• “The Invention of the Transgender Child.”

Society for Literature, Science and the Arts Annual Meeting, Dallas (October 9)
American Studies Association Annual Meeting, Los Angeles (November).
Things (Re)Called: Memory and Materiality Across Disciplines, Yale (November 15)

This presentation articulates a genealogy of the transgender child by returning to the endocrinological and eugenic     definition of sex and invention of gender in the twentieth century medical sciences.
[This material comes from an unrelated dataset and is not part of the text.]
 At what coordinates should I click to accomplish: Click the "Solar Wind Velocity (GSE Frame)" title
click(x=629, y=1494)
I resituate the history of endocrinology and its interest in the growing child’s body as part of a broader medical and political strategy of positive eugenics that saw in hormones and the endocrine system the promise of an unlimited enhancement of human stock or species.  Children’s bodies, to this discourse living examples of recapitulative theories of human evolution, served as crucial sites for a set of utopian and socialist eugenic aspirations in interwar Europe whose techniques were inherited by the founding American doctors of transgender medicine in the mid twentieth century.  While most contemporary doctors and scholars date the emergence of the transgender child to the 1990s or even more recently, this genealogy emphasizes what that periodization overlooks and offers a surprising history that details how children were treated in the United States as ‘transsexual’ beginning in the 1960s.
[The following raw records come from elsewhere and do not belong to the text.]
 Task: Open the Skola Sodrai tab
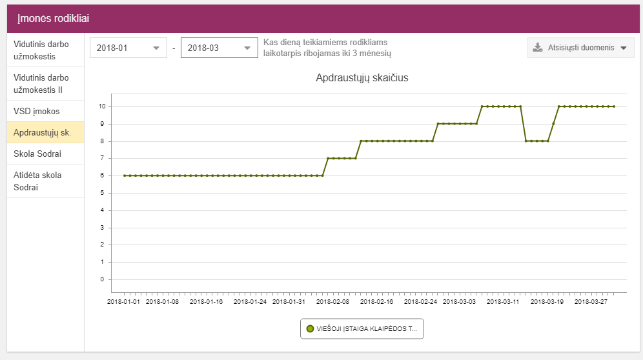point(37,154)
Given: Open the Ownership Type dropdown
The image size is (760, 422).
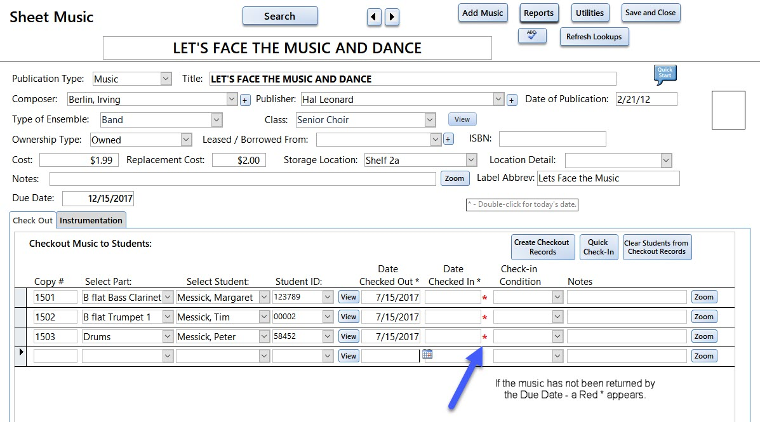Looking at the screenshot, I should tap(186, 140).
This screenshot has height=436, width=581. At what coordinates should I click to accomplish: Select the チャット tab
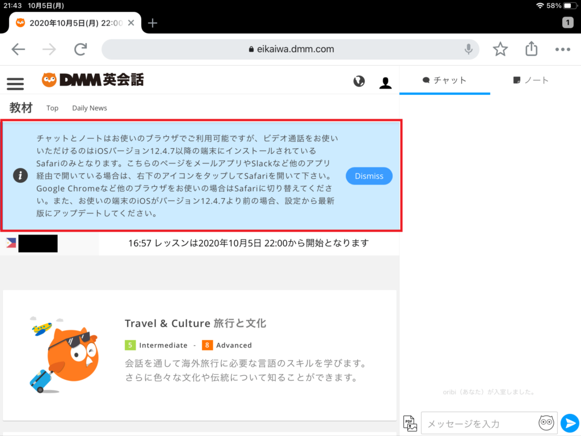point(445,80)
  • “A Racial Memory of the Matter of Sex: Aesthetic Values of Archive and Body”

Concussions, Commotions, and Other Aesthetic Disorders, University of Chicago

This presentation takes a genealogy and its archive as a diffuse object of reflection on the disordering aesthetic value of the body in critical theoretical writing on race and sex. Genealogy, while proffered by Michel Foucault as an explicitly disordering method for archival excavation of the relation of truth to event, and of cause to effect, is nonetheless also a totalizing mapping of the social. Where Foucault pinpoints that genealogy is always attached to “the body,” this presentation demurs and suspends itself within an archive to ask after the aesthetic value in the humanities attached to the racialized and sexed bodying forth of discrete objects of critical knowledge.
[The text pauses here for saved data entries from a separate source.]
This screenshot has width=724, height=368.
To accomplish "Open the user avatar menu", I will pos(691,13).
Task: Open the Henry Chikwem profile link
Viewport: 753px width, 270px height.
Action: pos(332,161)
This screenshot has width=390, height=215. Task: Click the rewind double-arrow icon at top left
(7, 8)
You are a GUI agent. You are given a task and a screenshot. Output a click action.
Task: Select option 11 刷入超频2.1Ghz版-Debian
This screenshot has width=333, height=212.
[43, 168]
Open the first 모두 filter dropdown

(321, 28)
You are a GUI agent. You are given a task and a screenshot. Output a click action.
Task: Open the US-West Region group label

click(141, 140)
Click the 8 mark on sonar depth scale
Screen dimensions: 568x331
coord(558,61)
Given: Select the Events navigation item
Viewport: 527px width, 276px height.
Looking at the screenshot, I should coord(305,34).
This problematic is pursued, specifically, within an archive assembled for a dissertation investigating the genealogy of the transgender child, tracking the incorporation of the endocrinological body as a medical and politically actionable subject and object since the early nineteenth century. Suspending the mode of reading the archive and its body (where, indeed, a suspected metalepsis might sustain the two) that falls under the name of “biopolitics,” I interrogate the aesthetic value of the archival materials and correspondent materiality of “race” and “sex” before their mapping as fully socialized categories of knowledge. How does “the body” rely on “the archive” for mutually reinforcing epistemological stabilization? Is there a materialist realism latent within the fragmented collection of an archive and the method of genealogy that could give itself towards different aesthetic values than individualized bodies with ordered representational attributes? And if so, what reading practices could such a project experiment with in the course of rumination that assembles and archive to produce “a” genealogy of “the” transgender child while affirming the most disordering aesthetic values of the bodily materiality of race and sex within the ambit of an era so easily reduced to the name biopower?